Delayed Suprachoroidal Hemorrhage after Reinstitution of Warfarin in Combined Procedure.
Ključne riječi
Sažetak
A 79-year-old non-compliant male with pseudoexfoliative glaucoma and cataract in the left eye underwent uneventful combined phacoemulsification, posterior chamber intraocular lens insertion and trabeculectomy with mitomycin C through one port a week after replacement of warfarin with subcutaneous injections of enoxaparin (Clexane; Sanofi-Aventis, Netaniya, Israel). The intraocular pressure (IOP) following surgery was zero. Four days later, warfarin was restarted because of short ventricular tachycardia when the patient developed suprachoroidal hemorrhage and later hyphema and vitreous hemorrhages. The patient underwent drainage of the suprachoroidal hemorrhage.

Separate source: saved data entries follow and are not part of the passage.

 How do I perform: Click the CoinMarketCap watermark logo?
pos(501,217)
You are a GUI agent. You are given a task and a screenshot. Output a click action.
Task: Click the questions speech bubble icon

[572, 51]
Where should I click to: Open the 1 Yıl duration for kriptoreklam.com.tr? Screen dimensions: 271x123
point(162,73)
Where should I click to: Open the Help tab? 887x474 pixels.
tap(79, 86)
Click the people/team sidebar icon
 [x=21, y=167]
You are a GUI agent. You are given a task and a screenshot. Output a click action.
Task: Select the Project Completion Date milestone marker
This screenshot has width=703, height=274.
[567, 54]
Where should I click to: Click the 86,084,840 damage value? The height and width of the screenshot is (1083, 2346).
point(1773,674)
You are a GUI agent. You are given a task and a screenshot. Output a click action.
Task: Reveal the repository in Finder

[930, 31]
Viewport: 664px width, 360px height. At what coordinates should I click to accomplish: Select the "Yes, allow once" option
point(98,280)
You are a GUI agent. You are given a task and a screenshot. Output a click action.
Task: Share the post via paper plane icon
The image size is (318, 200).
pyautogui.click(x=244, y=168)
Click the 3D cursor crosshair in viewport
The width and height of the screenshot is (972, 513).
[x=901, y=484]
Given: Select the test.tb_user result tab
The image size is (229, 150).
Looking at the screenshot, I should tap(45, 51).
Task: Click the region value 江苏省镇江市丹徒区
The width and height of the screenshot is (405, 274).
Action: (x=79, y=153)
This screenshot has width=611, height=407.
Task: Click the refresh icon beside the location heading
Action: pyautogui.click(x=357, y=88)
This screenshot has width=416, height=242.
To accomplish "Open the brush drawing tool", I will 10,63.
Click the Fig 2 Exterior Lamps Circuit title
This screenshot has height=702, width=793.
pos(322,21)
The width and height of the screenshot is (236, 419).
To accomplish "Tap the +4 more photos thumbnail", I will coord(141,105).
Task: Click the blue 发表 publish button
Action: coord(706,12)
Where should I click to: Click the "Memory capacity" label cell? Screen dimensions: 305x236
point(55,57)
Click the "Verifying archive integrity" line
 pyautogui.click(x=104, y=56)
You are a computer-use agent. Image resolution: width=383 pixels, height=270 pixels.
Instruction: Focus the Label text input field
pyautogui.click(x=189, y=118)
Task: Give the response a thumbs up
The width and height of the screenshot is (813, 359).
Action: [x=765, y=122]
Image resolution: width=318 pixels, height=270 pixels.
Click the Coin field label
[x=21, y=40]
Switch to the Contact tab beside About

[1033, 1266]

His IOP increased to 10 to 12 mm Hg while the bleb was functioning, but visual acuity remained poor because of chorioretinal retinal scarring from age-related macular degeneration. Premature reinstitution of warfarin may cause delayed hemorrhages if the postoperative IOP is low. Preoperative approval from the internist for a prolonged replacement of warfarin with lesser potent agents, or tightening of the scleral flap and releasing the sutures later in trabeculectomy in combined procedures may be warranted.